(Brief): For the records below, say how many lines contain the string "computer". Give the number only.
#### Source material
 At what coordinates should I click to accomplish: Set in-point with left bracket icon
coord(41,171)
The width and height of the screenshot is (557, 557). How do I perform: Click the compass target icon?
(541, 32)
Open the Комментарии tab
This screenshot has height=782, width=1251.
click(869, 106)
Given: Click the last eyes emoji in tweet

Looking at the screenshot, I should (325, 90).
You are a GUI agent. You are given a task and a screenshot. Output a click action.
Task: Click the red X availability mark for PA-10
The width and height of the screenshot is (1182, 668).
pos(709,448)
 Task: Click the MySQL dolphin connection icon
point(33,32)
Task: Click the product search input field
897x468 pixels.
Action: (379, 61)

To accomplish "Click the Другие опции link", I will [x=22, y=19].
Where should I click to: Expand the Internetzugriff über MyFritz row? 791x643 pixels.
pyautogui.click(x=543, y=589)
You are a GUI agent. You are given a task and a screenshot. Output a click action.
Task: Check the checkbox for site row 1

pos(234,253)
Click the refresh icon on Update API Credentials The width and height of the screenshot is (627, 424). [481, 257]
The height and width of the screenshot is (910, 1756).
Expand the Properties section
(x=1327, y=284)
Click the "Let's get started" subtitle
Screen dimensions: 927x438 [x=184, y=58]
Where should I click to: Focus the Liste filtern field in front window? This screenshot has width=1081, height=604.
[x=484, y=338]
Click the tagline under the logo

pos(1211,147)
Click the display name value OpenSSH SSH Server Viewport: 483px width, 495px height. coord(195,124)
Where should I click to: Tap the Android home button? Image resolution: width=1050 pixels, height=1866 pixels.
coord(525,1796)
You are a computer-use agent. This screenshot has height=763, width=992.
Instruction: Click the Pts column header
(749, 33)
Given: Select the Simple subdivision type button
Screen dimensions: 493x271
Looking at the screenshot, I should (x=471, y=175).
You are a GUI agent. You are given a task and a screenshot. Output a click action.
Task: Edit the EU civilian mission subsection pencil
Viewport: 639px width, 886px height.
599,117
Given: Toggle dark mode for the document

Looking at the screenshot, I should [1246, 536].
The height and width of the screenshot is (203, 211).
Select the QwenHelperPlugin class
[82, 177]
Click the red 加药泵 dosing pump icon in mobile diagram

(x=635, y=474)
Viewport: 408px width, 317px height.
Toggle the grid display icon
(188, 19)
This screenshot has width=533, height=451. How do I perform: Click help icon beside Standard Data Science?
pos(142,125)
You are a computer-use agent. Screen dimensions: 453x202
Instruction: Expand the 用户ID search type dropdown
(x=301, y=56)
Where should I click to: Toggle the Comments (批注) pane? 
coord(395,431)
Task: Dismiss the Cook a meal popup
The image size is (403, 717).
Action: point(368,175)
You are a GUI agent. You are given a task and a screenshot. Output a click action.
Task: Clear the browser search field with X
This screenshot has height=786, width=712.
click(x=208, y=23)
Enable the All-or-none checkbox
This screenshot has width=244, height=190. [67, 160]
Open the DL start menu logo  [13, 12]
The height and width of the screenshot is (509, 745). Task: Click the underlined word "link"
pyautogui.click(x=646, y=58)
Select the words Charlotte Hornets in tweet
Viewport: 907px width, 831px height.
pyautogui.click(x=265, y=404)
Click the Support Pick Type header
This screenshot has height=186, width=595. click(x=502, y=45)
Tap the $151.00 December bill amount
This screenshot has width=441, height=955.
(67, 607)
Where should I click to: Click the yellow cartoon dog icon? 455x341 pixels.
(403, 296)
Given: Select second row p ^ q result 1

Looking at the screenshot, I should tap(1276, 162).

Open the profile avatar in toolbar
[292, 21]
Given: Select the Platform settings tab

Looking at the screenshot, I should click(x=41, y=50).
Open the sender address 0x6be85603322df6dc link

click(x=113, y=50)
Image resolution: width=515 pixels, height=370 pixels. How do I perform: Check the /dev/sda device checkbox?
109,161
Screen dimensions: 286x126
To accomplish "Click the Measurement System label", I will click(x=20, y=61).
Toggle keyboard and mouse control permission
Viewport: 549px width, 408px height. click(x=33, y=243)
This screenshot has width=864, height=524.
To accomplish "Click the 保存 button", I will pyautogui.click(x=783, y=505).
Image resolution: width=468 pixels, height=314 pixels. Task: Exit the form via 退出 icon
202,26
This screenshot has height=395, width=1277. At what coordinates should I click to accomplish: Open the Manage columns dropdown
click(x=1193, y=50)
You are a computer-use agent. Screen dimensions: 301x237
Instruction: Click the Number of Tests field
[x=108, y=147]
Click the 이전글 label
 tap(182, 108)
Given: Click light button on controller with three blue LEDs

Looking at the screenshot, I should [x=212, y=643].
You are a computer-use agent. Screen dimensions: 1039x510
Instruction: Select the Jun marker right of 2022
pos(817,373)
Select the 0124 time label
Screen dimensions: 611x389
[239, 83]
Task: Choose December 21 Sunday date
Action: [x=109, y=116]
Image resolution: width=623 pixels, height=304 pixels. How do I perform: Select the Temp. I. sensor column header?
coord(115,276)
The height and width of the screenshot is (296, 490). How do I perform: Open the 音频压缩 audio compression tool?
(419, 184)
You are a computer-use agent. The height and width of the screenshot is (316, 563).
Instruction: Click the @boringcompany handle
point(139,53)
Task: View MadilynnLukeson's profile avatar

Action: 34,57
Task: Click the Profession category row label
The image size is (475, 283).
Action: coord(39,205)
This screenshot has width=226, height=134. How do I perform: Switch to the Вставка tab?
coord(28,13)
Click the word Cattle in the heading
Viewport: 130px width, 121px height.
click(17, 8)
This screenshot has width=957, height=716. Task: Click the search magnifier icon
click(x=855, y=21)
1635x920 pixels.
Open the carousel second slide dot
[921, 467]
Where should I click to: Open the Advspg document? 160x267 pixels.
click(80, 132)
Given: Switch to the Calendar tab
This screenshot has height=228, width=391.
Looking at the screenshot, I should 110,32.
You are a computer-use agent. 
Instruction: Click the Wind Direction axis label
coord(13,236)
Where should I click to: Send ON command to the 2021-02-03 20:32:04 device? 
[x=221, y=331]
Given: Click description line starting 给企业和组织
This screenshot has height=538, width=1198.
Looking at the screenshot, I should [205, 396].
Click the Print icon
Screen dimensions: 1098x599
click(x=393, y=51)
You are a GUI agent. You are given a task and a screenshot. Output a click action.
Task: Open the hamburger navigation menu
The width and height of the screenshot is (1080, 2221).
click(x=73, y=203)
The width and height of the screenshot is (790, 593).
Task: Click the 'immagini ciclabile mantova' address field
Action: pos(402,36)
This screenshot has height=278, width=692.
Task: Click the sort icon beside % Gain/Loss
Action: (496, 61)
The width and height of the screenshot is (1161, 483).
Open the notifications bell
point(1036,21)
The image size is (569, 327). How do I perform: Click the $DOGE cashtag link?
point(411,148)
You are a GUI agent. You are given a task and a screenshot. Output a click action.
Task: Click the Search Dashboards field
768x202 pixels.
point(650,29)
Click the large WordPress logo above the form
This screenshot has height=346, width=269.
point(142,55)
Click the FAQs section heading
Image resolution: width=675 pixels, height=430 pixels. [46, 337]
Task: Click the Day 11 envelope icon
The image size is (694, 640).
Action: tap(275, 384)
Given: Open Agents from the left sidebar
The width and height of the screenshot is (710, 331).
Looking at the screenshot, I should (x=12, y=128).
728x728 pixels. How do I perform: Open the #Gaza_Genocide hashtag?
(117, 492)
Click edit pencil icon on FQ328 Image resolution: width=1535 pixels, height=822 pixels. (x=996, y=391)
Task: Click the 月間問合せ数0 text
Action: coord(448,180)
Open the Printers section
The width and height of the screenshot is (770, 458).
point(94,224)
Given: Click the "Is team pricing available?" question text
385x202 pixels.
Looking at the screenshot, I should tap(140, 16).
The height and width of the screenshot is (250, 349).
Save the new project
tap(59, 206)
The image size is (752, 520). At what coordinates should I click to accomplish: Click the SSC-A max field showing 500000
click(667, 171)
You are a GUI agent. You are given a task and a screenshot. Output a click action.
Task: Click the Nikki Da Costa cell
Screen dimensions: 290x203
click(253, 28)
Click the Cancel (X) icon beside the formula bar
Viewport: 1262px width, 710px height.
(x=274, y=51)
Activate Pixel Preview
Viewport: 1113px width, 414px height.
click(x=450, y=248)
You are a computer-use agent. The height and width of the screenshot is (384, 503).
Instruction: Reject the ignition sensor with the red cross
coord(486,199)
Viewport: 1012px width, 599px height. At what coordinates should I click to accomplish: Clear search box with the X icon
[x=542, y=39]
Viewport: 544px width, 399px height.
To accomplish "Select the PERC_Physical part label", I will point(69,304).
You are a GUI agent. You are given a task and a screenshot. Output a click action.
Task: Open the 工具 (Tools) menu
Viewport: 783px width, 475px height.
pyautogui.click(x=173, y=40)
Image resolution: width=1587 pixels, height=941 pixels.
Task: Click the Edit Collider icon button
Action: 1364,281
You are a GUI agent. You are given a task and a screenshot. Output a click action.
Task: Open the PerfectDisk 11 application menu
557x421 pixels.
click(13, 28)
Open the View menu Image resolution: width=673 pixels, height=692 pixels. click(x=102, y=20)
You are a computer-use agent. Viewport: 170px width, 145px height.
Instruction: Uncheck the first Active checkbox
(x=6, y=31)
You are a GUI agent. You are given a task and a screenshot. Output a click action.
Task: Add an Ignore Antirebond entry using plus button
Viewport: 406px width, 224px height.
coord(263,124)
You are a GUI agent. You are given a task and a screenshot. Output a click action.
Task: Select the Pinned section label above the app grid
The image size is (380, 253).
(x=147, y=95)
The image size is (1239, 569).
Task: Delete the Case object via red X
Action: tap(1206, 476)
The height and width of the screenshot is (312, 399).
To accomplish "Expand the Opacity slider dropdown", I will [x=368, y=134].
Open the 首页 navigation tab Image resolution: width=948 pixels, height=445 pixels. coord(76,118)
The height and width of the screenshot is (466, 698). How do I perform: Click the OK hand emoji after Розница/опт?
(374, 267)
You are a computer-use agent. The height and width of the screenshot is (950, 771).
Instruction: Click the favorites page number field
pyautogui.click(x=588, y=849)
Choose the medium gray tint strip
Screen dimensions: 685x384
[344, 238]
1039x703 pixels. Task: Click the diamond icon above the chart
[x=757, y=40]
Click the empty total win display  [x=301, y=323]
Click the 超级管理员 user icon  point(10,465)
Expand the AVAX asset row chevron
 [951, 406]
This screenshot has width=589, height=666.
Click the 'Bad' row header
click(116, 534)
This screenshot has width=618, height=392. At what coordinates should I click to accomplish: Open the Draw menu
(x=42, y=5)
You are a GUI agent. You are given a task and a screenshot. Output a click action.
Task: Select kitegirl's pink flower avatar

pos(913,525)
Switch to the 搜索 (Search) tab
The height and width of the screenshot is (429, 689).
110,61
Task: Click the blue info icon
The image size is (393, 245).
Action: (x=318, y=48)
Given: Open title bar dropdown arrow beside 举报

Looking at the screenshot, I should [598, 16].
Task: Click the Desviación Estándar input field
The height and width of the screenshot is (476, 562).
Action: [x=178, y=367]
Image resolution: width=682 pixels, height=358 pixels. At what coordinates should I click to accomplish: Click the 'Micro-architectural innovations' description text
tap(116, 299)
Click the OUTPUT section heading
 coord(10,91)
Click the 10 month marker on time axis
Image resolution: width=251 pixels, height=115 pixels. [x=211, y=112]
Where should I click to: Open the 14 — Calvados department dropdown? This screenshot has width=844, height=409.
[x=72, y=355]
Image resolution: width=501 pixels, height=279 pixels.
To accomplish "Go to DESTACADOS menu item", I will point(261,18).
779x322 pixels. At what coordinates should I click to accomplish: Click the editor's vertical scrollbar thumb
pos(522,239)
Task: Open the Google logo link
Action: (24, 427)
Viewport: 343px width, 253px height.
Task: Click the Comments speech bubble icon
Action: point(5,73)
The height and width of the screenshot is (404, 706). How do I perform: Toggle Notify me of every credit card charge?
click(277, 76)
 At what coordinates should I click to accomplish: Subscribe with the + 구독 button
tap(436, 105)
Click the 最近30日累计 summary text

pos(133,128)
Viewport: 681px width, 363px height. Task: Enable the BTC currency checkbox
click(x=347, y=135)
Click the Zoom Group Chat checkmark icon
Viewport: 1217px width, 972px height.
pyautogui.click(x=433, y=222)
########
(Solved problem): 9